YOUR INSTRUCTIONS
Start to finish, the listing must be rewritten exactly.
++++ MATERIAL FOR THIS TASK ++++
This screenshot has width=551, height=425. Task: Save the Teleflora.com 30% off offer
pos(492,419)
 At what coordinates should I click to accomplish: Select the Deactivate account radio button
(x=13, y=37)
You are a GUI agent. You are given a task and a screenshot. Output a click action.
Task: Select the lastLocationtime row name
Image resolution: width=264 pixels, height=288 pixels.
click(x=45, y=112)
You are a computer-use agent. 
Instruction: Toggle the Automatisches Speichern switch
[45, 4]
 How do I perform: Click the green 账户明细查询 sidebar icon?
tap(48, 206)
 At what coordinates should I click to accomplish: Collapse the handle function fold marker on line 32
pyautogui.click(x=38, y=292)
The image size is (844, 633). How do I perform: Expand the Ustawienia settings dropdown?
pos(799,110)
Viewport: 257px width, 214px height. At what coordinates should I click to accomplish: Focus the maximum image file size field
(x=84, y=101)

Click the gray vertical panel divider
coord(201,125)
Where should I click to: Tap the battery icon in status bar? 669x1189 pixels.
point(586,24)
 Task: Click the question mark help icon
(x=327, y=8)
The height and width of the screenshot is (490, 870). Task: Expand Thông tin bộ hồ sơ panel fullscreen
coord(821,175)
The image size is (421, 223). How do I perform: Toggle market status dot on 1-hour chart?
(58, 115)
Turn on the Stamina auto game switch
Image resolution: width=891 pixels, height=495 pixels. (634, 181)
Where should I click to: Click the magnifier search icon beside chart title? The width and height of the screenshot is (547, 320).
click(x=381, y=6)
++++
FINISHED EXERCISE
This screenshot has width=551, height=425. Task: Save the Teleflora.com 30% off offer
pos(492,419)
 At what coordinates should I click to accomplish: Select the Deactivate account radio button
(x=13, y=37)
You are a GUI agent. You are given a task and a screenshot. Output a click action.
Task: Select the lastLocationtime row name
Image resolution: width=264 pixels, height=288 pixels.
click(x=45, y=112)
You are a computer-use agent. 
Instruction: Toggle the Automatisches Speichern switch
[45, 4]
 How do I perform: Click the green 账户明细查询 sidebar icon?
tap(48, 206)
 At what coordinates should I click to accomplish: Collapse the handle function fold marker on line 32
pyautogui.click(x=38, y=292)
The image size is (844, 633). How do I perform: Expand the Ustawienia settings dropdown?
pos(799,110)
Viewport: 257px width, 214px height. At what coordinates should I click to accomplish: Focus the maximum image file size field
(x=84, y=101)

Click the gray vertical panel divider
coord(201,125)
Where should I click to: Tap the battery icon in status bar? 669x1189 pixels.
point(586,24)
 Task: Click the question mark help icon
(x=327, y=8)
The height and width of the screenshot is (490, 870). Task: Expand Thông tin bộ hồ sơ panel fullscreen
coord(821,175)
The image size is (421, 223). How do I perform: Toggle market status dot on 1-hour chart?
(58, 115)
Turn on the Stamina auto game switch
Image resolution: width=891 pixels, height=495 pixels. (634, 181)
Where should I click to: Click the magnifier search icon beside chart title? The width and height of the screenshot is (547, 320).
click(x=381, y=6)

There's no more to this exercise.